Dr. Bowers is herself a transsexual, having had the surgery from one of the pioneering doctors in this field and going on to study from him and eventually take over his clinic when he retired.   It was hard not to choose her.

I’ve had glowing reviews from people I know that went to Dr. Bassard’s clinic in Montreal.  My sons and grandsons live in Minnesota and I would have been able to stop over on my way back, breaking up the journey and being able to recuperate closer to the clinic.

But in the end, it was a letter from a friend that went to Dr. Suporn that finally allowed me to decide.  The different technique, the additional sensate tissues and layers, the more ‘normal’ appearance and the additional comfort that Thailand affords, all added up to make it the winning ticket!
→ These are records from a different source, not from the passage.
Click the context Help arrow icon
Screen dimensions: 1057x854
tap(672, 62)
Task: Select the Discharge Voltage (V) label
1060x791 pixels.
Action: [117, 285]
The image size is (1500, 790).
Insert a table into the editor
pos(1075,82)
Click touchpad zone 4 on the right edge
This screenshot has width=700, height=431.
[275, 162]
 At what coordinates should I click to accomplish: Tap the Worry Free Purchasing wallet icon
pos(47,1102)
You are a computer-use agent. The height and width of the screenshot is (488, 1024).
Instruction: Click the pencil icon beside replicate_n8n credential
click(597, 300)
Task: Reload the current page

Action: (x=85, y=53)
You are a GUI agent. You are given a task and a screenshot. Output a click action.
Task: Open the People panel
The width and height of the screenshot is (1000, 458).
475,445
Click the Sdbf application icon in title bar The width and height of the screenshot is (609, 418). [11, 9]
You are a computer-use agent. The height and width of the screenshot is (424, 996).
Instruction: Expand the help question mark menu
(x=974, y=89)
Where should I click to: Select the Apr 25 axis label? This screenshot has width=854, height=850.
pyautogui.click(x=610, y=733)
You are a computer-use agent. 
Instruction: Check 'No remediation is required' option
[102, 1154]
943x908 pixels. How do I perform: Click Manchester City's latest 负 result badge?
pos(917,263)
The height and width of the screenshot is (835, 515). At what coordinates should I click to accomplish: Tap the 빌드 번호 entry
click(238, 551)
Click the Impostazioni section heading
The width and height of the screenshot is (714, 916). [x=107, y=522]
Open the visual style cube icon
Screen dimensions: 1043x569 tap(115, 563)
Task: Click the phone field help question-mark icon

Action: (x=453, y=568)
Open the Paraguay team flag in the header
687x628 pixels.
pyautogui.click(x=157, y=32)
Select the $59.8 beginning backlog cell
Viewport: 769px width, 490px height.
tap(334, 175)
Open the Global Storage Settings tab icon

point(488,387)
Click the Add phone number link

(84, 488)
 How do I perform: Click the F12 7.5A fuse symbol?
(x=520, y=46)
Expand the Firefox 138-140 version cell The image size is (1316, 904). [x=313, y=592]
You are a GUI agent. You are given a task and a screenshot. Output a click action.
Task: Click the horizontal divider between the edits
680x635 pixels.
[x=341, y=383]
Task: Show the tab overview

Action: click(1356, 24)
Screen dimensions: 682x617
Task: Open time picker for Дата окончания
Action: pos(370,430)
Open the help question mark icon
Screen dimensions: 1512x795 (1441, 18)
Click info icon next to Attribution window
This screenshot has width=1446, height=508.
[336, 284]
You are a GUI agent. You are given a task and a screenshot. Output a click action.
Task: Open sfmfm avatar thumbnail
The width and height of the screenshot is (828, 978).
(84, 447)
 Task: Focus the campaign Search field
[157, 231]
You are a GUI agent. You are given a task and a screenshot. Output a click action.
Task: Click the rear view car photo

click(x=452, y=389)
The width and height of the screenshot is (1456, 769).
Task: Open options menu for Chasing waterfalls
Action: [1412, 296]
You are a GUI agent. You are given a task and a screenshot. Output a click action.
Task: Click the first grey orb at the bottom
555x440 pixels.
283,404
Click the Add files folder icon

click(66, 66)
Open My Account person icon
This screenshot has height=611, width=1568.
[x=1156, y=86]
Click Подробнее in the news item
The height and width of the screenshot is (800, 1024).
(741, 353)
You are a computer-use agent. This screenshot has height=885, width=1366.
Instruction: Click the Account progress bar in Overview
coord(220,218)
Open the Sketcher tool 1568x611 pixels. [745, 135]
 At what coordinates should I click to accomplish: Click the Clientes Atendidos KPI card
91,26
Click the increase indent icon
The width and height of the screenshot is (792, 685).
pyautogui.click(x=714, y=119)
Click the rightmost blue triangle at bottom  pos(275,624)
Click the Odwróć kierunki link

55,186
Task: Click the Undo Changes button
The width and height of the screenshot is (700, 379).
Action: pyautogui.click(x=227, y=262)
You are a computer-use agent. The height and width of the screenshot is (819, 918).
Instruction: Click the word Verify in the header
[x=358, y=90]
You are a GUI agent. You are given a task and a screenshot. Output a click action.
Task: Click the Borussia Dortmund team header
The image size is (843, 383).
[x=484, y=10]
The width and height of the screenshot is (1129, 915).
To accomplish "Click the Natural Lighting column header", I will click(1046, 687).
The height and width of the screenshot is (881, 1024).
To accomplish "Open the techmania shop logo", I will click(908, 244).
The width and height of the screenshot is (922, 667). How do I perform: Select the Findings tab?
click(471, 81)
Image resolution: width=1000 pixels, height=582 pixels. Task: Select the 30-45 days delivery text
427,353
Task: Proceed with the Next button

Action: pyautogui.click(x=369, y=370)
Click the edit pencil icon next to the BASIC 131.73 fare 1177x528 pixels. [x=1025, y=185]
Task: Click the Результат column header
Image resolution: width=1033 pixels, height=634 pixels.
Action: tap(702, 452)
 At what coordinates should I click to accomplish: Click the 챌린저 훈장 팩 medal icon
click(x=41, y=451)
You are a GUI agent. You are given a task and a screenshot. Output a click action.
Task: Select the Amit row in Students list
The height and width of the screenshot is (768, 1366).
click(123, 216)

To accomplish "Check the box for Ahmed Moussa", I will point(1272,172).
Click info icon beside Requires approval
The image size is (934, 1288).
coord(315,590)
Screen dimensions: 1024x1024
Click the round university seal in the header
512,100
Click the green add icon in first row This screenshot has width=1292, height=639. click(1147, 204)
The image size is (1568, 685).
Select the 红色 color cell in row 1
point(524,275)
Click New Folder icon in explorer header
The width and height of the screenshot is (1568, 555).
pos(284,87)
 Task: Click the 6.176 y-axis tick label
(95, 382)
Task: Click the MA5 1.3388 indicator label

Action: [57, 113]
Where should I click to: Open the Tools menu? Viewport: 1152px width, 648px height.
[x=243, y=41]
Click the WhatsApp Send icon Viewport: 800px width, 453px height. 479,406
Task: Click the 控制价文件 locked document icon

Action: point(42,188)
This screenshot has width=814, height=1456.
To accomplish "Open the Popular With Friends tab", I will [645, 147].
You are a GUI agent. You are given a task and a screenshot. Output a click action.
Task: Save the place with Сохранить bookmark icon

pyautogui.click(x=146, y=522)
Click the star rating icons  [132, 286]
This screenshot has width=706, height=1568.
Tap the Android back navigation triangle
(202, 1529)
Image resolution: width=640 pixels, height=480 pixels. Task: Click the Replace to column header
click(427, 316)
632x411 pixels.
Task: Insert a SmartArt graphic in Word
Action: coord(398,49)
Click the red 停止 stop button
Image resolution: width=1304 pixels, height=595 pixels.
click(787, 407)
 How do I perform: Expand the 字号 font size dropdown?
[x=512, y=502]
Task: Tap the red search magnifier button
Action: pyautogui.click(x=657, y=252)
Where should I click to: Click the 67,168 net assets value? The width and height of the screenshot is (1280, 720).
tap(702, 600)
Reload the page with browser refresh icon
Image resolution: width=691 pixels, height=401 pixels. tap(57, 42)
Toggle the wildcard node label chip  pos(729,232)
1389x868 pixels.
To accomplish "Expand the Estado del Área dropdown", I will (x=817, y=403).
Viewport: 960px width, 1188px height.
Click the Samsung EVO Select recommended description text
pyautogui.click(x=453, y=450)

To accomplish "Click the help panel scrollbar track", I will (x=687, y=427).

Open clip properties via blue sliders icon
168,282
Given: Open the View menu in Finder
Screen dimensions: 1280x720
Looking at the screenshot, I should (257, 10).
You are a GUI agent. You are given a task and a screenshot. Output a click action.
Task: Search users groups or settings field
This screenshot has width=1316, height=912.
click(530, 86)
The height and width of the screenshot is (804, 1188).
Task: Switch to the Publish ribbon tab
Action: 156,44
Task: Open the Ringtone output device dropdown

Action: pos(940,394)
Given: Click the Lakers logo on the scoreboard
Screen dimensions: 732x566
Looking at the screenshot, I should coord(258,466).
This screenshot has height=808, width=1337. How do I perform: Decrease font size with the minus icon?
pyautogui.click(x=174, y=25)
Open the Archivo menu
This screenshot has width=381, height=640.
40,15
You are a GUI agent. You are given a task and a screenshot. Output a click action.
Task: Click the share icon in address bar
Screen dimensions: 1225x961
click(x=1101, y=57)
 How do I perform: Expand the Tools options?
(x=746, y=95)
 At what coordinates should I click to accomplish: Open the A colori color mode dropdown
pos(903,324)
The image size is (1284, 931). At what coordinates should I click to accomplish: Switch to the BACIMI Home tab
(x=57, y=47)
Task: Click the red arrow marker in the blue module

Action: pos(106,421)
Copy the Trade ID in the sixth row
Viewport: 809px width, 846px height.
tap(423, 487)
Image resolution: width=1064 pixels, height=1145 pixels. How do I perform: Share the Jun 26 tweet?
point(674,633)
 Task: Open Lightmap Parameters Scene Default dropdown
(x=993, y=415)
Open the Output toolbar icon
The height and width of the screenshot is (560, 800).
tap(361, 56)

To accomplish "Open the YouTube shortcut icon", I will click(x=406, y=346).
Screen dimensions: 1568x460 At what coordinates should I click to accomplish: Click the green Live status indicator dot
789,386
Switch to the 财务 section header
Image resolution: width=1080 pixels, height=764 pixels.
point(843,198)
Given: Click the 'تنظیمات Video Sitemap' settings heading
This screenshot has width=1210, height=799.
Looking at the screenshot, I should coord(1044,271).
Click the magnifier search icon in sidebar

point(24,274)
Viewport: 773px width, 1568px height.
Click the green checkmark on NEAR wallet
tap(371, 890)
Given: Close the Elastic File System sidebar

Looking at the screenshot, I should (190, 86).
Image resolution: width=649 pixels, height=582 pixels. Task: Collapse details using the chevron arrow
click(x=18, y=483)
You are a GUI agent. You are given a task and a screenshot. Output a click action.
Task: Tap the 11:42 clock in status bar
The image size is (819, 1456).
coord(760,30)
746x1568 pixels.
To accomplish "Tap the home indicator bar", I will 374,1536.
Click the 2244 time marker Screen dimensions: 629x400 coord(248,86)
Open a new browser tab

Of course there are other things that I now have to take care of:

  • Airline tickets that cross the international date line (the flight is 21 hours, plus crossing the date line – so exactly which day do I actually land?  The tickets give the time of landing but not the date – ack)
  • Getting my passport updated, in time.  I already had turned this in only to have it returned stating that I used the wrong form and please attach a letter from my doctor, which I had and they did not return!
  • Getting a visitor visa for Thailand.  Their consulate here is on a different island, so I may have to fly over there just to get this.
  • Transferring a large amount of money overseas – governments don’t like that – smells of terrorism.  So lots of red tape plus a lot of intermediate banks that all want to charge a fee.
  • Cardiac stress tests (like why do I want to stress that?  Does not sound nice at all) and other medical tests.
  • My partner (will be my spouse a week from now) is coming with and will have to deal with all the name changing and especially passport and visa issues.

I’ll keep posting as this progresses.